◆ Your instructions:
Please put the stretch of records from the line containing "This screenshot has width=1024, height=716." through the line containing "pyautogui.click(x=48, y=438)" into a Markdown table with the columns Row and Line, leaving out blank lines. Number each row.

[Dataset items]
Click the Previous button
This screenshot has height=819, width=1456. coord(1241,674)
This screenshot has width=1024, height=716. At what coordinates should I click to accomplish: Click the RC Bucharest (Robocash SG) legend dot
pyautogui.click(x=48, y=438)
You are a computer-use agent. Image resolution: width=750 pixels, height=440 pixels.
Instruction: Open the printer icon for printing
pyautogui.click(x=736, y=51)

--

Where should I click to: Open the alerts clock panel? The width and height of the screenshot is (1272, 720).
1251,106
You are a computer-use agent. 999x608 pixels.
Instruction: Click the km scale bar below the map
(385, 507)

◆ The output:
| Row | Line |
|---|---|
| 1 | This screenshot has width=1024, height=716. At what coordinates should I click to accomplish: Click the RC Bucharest (Robocash SG) legend dot |
| 2 | pyautogui.click(x=48, y=438) |